(Recorded data)
----

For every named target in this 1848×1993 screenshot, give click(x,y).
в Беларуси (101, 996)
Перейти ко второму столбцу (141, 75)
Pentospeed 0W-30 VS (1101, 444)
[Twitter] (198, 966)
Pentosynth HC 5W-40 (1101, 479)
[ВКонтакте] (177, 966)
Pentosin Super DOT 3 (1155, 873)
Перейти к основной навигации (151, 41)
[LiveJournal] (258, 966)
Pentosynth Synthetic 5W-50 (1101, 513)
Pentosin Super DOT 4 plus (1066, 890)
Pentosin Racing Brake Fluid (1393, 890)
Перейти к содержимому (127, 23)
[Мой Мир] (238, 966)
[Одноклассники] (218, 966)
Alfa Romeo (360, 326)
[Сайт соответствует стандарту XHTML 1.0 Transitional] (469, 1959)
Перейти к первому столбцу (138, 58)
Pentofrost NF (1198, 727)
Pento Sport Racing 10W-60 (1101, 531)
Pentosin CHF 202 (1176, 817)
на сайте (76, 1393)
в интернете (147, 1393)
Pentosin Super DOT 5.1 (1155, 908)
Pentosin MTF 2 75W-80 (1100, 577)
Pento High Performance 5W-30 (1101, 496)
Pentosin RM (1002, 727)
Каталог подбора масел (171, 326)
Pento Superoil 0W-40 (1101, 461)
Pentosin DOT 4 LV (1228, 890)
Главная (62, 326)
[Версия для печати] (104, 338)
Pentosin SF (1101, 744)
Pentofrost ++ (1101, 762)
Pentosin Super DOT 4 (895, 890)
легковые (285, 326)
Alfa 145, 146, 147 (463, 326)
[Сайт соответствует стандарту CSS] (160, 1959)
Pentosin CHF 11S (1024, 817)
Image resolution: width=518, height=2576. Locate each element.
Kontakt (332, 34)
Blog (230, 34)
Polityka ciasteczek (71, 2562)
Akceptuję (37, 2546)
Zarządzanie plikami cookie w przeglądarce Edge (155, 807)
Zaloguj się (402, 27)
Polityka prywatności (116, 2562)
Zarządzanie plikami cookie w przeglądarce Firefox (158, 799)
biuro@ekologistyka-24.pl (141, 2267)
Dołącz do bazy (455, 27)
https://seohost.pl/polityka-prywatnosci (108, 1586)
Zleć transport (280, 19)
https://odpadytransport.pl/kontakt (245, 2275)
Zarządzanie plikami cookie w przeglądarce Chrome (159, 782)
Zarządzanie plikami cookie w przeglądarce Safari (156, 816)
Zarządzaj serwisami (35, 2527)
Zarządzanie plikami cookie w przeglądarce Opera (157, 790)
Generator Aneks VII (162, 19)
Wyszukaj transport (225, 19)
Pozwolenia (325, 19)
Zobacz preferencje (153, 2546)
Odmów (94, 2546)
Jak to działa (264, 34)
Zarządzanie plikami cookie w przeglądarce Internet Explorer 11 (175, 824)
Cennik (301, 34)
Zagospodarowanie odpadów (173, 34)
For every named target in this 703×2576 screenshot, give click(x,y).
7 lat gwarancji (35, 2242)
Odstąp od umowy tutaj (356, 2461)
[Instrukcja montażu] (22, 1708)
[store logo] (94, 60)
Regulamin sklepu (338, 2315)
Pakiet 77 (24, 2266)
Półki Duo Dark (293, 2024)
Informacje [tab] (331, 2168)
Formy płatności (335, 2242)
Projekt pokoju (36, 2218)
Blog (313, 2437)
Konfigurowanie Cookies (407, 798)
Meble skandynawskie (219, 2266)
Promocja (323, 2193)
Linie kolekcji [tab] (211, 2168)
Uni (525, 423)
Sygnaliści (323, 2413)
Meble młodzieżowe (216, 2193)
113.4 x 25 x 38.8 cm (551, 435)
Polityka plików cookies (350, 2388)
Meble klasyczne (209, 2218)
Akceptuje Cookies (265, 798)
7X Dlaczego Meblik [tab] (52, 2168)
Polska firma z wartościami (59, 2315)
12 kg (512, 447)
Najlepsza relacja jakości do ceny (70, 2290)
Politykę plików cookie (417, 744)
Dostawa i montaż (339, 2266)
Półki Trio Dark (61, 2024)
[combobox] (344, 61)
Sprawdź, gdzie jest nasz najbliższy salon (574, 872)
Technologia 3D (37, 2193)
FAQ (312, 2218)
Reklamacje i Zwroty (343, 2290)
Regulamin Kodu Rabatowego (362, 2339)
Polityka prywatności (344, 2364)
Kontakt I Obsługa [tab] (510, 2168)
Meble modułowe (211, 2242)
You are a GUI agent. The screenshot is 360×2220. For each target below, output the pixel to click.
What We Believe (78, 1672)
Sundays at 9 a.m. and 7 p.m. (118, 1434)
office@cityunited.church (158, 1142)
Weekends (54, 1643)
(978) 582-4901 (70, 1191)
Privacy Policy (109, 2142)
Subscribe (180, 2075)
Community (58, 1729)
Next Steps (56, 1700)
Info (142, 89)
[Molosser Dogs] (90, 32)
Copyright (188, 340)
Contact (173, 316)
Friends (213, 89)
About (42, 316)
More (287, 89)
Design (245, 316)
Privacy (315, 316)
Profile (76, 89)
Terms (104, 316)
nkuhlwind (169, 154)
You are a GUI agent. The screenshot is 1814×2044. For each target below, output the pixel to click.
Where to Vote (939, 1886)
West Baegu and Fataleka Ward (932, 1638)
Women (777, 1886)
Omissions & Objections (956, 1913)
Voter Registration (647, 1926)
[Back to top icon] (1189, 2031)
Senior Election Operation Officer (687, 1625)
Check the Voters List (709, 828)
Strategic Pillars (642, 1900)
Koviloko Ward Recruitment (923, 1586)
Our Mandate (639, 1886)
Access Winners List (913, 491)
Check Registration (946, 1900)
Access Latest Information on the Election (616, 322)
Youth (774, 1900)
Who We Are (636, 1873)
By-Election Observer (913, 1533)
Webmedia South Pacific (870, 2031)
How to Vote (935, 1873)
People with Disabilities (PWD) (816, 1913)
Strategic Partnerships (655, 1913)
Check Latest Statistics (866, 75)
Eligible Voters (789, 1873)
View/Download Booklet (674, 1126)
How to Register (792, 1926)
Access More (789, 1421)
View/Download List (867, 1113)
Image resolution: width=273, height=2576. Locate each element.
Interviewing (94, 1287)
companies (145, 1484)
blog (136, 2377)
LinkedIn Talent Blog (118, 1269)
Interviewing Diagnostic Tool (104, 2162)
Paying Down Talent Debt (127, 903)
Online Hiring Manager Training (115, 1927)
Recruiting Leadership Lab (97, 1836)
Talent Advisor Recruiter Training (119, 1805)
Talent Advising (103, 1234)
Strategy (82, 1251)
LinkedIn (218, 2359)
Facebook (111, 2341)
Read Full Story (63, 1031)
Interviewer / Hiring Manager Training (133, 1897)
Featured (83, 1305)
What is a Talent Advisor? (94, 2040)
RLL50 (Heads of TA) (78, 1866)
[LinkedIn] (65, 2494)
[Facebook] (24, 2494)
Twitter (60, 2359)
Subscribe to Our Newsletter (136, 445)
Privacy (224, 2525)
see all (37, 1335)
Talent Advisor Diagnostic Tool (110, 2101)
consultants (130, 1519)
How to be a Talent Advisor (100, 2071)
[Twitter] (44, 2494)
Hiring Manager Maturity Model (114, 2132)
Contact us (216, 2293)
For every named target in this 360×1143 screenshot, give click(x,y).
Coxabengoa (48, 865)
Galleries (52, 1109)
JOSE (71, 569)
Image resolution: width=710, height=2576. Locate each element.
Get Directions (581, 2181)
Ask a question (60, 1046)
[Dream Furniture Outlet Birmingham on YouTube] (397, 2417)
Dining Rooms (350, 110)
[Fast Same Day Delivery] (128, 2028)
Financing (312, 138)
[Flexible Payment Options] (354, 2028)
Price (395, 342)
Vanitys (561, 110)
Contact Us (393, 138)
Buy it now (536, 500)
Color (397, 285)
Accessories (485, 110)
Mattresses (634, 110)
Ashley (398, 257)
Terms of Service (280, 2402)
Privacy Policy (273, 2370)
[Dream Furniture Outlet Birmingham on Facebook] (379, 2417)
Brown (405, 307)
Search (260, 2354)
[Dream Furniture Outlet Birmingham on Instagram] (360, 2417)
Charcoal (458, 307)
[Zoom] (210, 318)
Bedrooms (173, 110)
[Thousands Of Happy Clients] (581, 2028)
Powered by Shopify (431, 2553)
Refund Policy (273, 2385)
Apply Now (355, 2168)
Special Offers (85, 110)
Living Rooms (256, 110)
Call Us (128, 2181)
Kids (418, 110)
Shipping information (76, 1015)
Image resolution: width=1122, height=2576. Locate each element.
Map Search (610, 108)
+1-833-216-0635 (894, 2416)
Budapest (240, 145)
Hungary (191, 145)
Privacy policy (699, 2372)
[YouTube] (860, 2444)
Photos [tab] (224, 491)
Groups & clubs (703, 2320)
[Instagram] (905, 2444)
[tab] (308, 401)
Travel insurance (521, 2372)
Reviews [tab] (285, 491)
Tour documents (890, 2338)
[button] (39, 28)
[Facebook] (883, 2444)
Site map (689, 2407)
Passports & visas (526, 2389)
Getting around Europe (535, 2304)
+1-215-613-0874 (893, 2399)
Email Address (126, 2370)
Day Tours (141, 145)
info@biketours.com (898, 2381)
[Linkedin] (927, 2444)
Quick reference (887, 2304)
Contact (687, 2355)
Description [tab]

----

**Work order:** Reproduce exactly every line that sits between the start of the entries and the line bearing "Pentosin Super DOT 3 (1155, 873)", counting both of those lines.

**Output for this exercise:**
For every named target in this 1848×1993 screenshot, give click(x,y).
в Беларуси (101, 996)
Перейти ко второму столбцу (141, 75)
Pentospeed 0W-30 VS (1101, 444)
[Twitter] (198, 966)
Pentosynth HC 5W-40 (1101, 479)
[ВКонтакте] (177, 966)
Pentosin Super DOT 3 (1155, 873)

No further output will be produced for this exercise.